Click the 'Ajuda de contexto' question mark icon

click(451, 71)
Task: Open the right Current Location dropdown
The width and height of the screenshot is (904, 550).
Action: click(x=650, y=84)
________________________
Each record above needs to be transcribed word for word.

:: SOLUTION TO THE EXERCISE ::
Click the 'Ajuda de contexto' question mark icon

click(451, 71)
Task: Open the right Current Location dropdown
The width and height of the screenshot is (904, 550).
Action: click(x=650, y=84)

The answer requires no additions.